Como é sabido de quem vai acompanhando o que escrevo, não sou crente, nem enquadrado em qualquer religião, nem sou religioso por conta própria, mas interesso-me pelas questões da presença da religião na sociedade. Interesso-me, em particular, pelo catolicismo, dada a sua dominância na nossa região cultural. O novo Papa interessou-me, pois.
Logo após o primeiro aparecimento público do Papa Francisco manifestei o meu agrado pela sua simplicidade e pelo possível significado de ele falar sempre como "mero" bispo de Roma, descartando qualquer atitude mais imperial. Logo a começar, também, outros vieram logo com a tese de que o cardeal Bergoglio tinha as mãos sujas do tempo da ditadura argentina. Numa rápida investigação imediata conclui que essa questão tinha sido suscitada sem que, alguma vez, algo de concreto tivesse sido evidenciado contra ele. Os que nunca passaram pelas dores de uma ditadura, nunca tendo tido oportunidade de mostrar a sua clarividência e coragem, são muitas vezes demasiado expeditos a julgar os que passaram por tal situação, sendo que estes, por vezes, não encontram a melhor solução para cada momento. Aquela dúvida sobre o passado de Francisco era, portanto, apesar de parecer claro que não havia ali mãos sujas, uma dúvida que queria ver melhor esclarecida.
Pensando que talvez outros que por aqui passam tenham o mesmo interesse, deixo um excerto das declarações de Leonardo Boff, um teólogo brasileiro que personifica exemplarmente as correntes mais progressistas do catolicismo, tendo pago caro por essa condição face à intolerância dos mais conservadores na hierarquia.

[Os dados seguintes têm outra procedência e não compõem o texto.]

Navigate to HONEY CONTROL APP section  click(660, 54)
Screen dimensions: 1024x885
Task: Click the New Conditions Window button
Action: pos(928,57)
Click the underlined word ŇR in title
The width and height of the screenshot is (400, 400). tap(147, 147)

É, pois, a meu ver, insuspeito nesta questão.
Inter Press Servia: Na Argentina, a eleição de Bergoglio foi criticada por sua suposta cumplicidade no sequestro de dois sacerdotes jesuítas durante a ditadura.

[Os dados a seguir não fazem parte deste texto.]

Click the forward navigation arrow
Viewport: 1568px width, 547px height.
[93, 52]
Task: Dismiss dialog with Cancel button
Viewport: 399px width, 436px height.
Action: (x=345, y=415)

Leonardo Boff: Sei que, em geral, a Igreja argentina não foi profética em denunciar o terrorismo de Estado. Apesar disto, houve bispos como (Enrique) Angelleli, que morreu de maneira terrível, (Jorge) Novak, (Jaime) De Nevares e Jerónimo Podestá, entre outros, que claramente foram críticos. Com referência a Bergoglio, prefiro acreditar em Adolfo Pérez Esquivel, prêmio Nobel da Paz, e na ex-integrante da Comissão Nacional sobre o Desaparecimento de Pessoas (Graciela Fernández Meijide), que qualificam essa acusação de calúnia. Não encontraram nem uma vez o nome de Bergoglio em documentos ou denúncias. Pelo contrário, salvou muitas pessoas escondendo-as no Colégio Máximo de San Miguel. Além disso, vai contra seu caráter já conhecido, de homem forte e também terno, pobre e que continuamente denuncia as injustiças sociais existentes na Argentina e a necessidade de justiça e não de filantropia. Por fim, o que interessa não é Bergoglio e seu passado, mas Francisco e seu futuro.
IPS: Por que o senhor passou por alto neste tema em suas declarações iniciais?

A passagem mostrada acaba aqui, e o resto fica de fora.